企業の購買担当者にとっては、常に複数の業者を競わせることで、最も良い取引条件を引き出すことが最大の「使命」ですから、中には、物品の購入と全く同じRFP(=Request for Proposal:見積依頼書)を使って広告代理店の選定を行うところもあるようです。また、購買部門で働く人の多くはマーケティングの経験がほとんどないため、個々の代理店が、どのようにして、自社のブランド価値を高めてくれるか、といった点については、代理店の選定にあたって、なかなか考慮の対象とはなりにくい、という問題もあるようです。
こうした動きに対して、代理店サイドからは、行き過ぎた価格偏重は、中長期的な視点で考えれば、必ずしも企業側の利益にはならないといった声も上がっています。
ただ、ある意味、これは非常にアメリカ的な動きとも言えると思います。すなわち、景気の低迷が続く中、特にCEOやCFOの立場からすると、四半期毎の決算で、業績不振に不満を募らせる株主を納得させるためには、「コスト削減」に真剣に取り組んでいるという姿勢を見せる方が「得策」という計算があり、広告支出についても、例外を設けず、購買部門にメスを入れさせることが、短期的に広告費を縮減するには有効であり、かつ、株主に対するメッセージ効果も高いという判断が多分にあると思われます。
従って、こうした動きだけを見て、多くの米企業が、目先の利益ばかりを見て、「マーケティング」活動が企業にもたらすであろう、中長期的、あるいは間接的なリターンの価値を全否定してしまった、と結論づけるのは短絡的に過ぎるでしょう。ただし、以前、本ブログの【ノウハウ】SEMの外注先を選ぶ時に大切なことって何ですか?(Part 1) というエントリーでも書いた通り、欧米では、以前から、広告代理店の選定や交渉にCFOを始めとする財務部門が関与すること自体は珍しくありません。

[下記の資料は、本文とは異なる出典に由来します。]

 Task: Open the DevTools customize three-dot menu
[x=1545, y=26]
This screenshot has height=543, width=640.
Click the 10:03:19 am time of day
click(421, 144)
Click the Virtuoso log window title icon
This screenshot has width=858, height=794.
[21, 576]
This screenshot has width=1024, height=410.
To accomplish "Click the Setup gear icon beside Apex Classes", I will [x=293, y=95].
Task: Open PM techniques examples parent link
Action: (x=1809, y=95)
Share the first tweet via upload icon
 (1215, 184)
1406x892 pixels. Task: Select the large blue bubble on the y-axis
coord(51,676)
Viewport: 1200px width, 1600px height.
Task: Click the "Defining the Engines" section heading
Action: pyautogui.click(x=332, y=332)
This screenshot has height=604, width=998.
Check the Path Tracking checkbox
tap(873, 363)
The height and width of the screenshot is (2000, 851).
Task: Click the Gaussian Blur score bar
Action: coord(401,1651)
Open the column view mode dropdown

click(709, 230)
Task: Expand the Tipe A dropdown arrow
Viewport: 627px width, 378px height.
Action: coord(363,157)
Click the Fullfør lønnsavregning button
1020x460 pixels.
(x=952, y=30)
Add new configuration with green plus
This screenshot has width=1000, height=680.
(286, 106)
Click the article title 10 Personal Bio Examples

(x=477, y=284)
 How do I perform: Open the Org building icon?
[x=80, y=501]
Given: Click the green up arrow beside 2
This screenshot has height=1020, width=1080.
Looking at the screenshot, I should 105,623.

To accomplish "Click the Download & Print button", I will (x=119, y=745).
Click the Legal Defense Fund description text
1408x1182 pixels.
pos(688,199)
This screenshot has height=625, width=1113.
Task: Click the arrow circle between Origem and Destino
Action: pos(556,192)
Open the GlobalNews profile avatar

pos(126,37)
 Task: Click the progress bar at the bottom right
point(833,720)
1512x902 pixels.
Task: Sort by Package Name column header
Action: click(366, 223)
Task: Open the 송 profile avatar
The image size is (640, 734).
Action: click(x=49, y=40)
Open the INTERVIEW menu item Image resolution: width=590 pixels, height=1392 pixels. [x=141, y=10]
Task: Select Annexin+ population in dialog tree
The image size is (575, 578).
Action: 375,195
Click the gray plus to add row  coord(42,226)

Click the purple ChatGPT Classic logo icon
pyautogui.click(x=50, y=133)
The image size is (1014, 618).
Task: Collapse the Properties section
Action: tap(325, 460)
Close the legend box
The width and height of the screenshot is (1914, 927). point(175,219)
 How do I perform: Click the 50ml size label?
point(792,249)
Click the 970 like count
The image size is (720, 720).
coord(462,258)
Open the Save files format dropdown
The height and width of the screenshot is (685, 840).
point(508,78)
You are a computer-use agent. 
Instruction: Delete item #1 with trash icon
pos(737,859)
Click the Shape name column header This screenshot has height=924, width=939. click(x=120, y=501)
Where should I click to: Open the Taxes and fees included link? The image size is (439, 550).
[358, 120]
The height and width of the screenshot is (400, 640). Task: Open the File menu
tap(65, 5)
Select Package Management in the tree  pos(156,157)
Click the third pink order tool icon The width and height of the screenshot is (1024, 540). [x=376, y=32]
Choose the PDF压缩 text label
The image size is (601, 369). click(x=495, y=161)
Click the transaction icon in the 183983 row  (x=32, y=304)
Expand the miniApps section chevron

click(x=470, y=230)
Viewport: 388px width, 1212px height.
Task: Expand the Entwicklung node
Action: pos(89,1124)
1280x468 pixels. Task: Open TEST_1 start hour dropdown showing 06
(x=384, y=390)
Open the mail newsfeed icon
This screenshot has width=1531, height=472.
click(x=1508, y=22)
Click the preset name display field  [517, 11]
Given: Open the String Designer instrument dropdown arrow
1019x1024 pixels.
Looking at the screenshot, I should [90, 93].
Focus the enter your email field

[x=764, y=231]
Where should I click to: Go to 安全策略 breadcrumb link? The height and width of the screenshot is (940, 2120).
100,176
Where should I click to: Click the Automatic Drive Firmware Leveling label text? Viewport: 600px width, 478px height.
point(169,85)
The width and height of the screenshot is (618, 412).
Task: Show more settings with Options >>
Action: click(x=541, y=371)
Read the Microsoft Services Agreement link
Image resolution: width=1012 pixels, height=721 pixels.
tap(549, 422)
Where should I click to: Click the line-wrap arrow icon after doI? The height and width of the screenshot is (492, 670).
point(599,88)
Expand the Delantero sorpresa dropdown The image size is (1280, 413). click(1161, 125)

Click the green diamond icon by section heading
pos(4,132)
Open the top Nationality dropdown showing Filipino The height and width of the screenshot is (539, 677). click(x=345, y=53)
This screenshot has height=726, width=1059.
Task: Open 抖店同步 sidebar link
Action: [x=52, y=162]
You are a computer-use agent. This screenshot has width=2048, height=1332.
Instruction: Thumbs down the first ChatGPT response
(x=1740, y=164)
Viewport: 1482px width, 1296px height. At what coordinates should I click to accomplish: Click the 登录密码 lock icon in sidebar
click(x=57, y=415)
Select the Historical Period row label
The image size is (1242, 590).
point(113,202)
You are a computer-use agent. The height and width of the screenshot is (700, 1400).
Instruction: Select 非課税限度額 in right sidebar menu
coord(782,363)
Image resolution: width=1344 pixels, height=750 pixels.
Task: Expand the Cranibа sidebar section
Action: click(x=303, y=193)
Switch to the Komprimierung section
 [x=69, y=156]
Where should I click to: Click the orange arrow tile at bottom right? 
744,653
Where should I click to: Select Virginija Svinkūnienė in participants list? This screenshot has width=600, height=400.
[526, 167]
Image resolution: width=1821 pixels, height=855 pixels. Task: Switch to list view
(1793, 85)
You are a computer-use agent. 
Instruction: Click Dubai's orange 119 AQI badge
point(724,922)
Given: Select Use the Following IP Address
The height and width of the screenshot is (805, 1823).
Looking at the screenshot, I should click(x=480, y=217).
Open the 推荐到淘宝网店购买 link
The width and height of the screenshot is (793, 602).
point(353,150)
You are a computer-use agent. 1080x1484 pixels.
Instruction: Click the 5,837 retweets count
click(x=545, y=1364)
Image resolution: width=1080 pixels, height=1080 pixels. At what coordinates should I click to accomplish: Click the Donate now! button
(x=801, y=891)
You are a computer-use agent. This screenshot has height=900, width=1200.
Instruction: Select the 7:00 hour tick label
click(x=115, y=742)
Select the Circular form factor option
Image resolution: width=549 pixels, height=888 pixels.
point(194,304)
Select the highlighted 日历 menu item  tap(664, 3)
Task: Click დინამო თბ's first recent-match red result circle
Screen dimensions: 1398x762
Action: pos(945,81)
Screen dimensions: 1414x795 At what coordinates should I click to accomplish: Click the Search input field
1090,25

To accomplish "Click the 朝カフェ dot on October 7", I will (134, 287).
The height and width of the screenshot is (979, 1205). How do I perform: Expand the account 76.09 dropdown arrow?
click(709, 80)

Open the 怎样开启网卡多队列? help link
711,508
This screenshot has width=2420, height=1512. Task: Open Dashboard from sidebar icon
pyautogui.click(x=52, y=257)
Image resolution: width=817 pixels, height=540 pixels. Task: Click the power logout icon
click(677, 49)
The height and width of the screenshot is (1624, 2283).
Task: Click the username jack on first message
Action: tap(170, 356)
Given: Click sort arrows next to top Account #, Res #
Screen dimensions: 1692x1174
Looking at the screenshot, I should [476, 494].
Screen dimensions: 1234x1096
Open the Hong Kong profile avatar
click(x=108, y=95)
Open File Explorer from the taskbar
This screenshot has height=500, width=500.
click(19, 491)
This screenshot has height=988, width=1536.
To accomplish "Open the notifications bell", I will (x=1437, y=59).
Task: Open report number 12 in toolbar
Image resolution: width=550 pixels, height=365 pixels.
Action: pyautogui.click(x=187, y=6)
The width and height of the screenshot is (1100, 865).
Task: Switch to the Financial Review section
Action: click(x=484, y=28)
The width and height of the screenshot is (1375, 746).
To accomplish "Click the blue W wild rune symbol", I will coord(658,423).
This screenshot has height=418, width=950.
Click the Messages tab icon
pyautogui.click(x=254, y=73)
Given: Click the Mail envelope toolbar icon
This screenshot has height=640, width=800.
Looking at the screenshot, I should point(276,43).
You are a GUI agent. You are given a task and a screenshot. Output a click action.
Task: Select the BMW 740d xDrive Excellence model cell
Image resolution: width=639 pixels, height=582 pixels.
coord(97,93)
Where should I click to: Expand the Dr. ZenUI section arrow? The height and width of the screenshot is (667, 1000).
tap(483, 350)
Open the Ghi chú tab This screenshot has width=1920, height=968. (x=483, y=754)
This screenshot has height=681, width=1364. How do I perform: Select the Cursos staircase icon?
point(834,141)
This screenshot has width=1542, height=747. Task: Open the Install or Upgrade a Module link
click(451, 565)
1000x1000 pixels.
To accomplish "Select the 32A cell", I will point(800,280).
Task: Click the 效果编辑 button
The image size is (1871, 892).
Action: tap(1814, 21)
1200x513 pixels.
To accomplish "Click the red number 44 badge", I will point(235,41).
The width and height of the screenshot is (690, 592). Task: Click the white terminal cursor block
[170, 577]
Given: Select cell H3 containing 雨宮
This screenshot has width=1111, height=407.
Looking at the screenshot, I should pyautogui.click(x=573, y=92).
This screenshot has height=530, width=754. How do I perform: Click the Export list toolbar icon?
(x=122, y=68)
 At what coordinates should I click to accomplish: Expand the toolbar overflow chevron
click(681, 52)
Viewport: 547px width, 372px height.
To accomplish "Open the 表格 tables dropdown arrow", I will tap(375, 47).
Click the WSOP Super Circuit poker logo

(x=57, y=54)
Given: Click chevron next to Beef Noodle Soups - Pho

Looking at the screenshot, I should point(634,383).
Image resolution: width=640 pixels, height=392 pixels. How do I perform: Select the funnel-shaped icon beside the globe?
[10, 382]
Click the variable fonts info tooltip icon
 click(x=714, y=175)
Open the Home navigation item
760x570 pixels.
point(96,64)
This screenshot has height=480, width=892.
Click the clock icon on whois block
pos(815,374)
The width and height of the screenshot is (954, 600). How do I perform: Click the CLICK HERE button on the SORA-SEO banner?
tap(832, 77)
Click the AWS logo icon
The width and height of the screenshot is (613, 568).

先般、日本で行われた事業仕分けを例に出すまでもなく、たとえ、それが中長期的、あるいは間接的なものであったとしても、予算を申請する側が、何らかの「ロジック」を用いて、その「効果」を正当化できない限り、そのような広告支出は認められないという点は、企業価値や株主の利益を重視する米企業においては、今も、そしてこれからも変わることはないでしょう。